Uno dei principali problemi dell’agricoltura intensiva è la perdita di nitrati nel suolo, che si verifica quando l’acqua piovana trasporta questi nutrienti verso i corsi d’acqua, inquinando fiumi e laghi. La ricerca ha dimostrato che la rotazione triennale riduce le perdite di nitrati del 50% rispetto al sistema convenzionale. Questo risultato è stato ottenuto grazie alla presenza di colture di copertura come la segale cereale, che assorbono l’azoto in eccesso e lo rilasciano gradualmente nel suolo.

Oltre alla riduzione dell’inquinamento, il sistema di rotazione triennale ha dimostrato di mantenere inalterata la produttività agricola. Le rese delle colture nei campi sperimentali non sono diminuite rispetto alla rotazione biennale, dimostrando che è possibile combinare sostenibilità e redditività. Tuttavia, alcuni fattori climatici, come piogge intense o gelate precoci, possono influenzare le rese in determinati anni, rendendo necessario un monitoraggio attento.

Un altro aspetto fondamentale riguarda la lavorazione del suolo. Nel sistema convenzionale, il terreno viene lavorato intensamente sia in autunno che in primavera, mentre nella rotazione triennale si utilizza la tecnica dello strip-till, che prevede la lavorazione solo di piccole porzioni di suolo ogni tre anni. Questo metodo riduce l’erosione, migliora la struttura del terreno e favorisce la presenza di lombrichi, indicatori di un suolo sano e fertile.

Benefici economici e ambientali

Dal punto di vista economico, la rotazione triennale si è rivelata competitiva con la rotazione biennale. Sebbene richieda una maggiore pianificazione e l’uso di colture diverse, i costi complessivi risultano comparabili, mentre i benefici a lungo termine sulla fertilità del suolo possono rendere questo sistema ancora più vantaggioso per gli agricoltori.
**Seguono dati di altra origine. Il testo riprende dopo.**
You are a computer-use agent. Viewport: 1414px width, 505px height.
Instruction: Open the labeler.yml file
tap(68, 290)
Inoltre, la riduzione dell’uso di fertilizzanti chimici permette di risparmiare sui costi di produzione e di ridurre l’impatto ambientale.
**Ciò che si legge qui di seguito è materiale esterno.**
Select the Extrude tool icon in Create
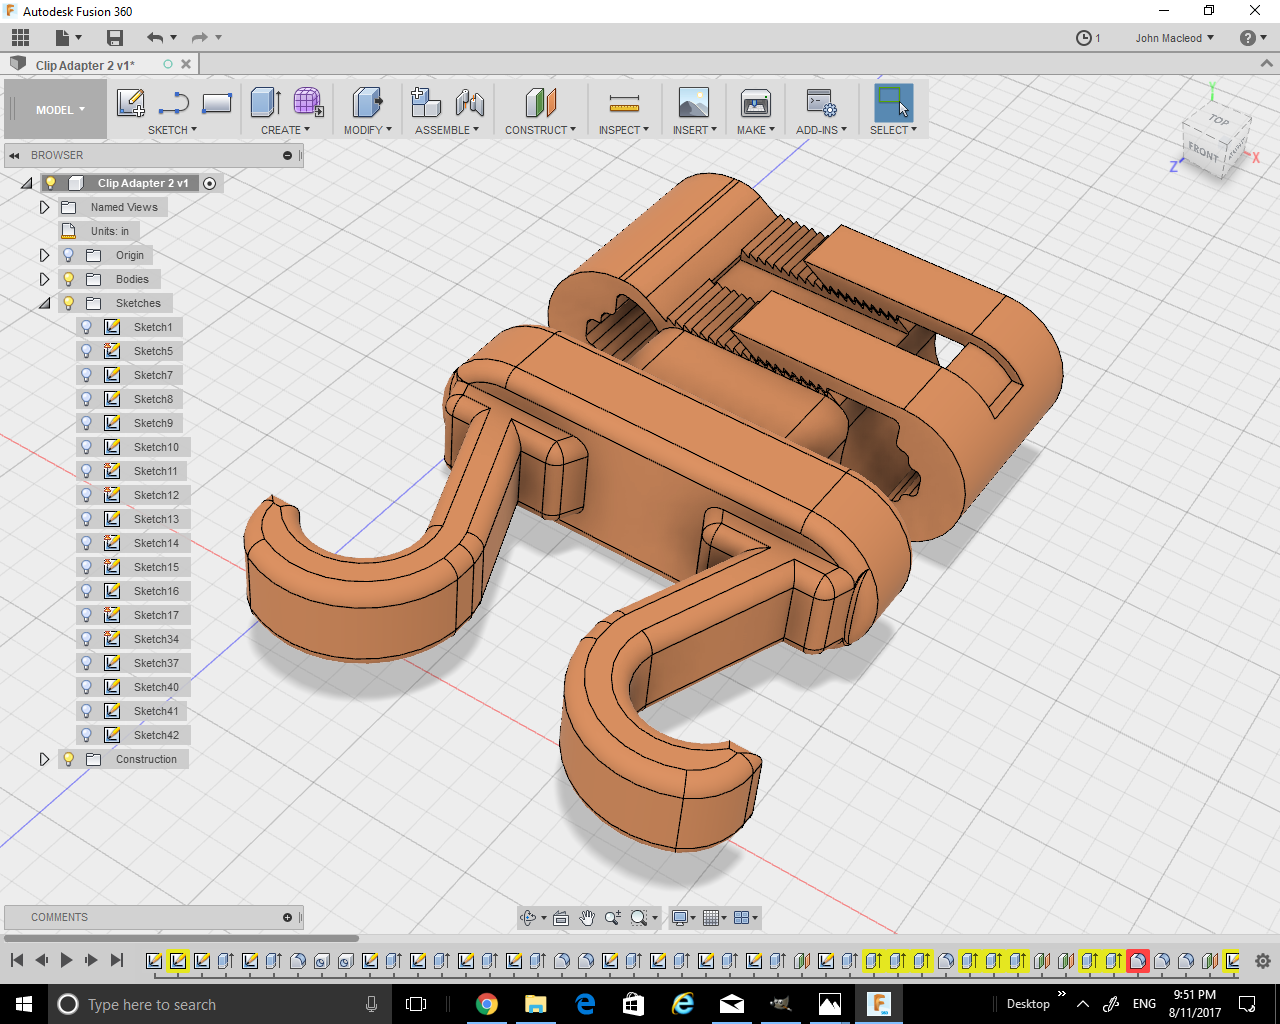 (x=265, y=103)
Dal punto di vista ambientale, la presenza di colture di copertura tra un raccolto e l’altro contribuisce a proteggere il suolo dall’erosione e a migliorare la sua capacità di trattenere l’acqua. Questo aspetto è particolarmente importante in un contesto di cambiamenti climatici, dove eventi meteorologici estremi, come siccità e alluvioni, stanno diventando sempre più frequenti e minacciano la produttività agricola.

Sostenibilità e agricoltura, c’è la soluzione (Freepik Foto) – www.energycue.it

Un modello per il futuro dell’agricoltura

L’adozione della rotazione triennale potrebbe rappresentare un modello per il futuro dell’agricoltura sostenibile. Studi come quello condotto in Illinois dimostrano che è possibile ridurre l’inquinamento agricolo senza sacrificare le rese produttive. Questo sistema, se adottato su larga scala, potrebbe contribuire a migliorare la qualità del suolo, ridurre la dipendenza dai fertilizzanti chimici e promuovere un’agricoltura più resiliente.

In conclusione, la rotazione triennale è un esempio concreto di come innovazione e sostenibilità possano andare di pari passo. Con il supporto di politiche agricole adeguate e incentivi economici, questa pratica potrebbe diventare una soluzione diffusa per affrontare le sfide ambientali e produttive dell’agricoltura moderna.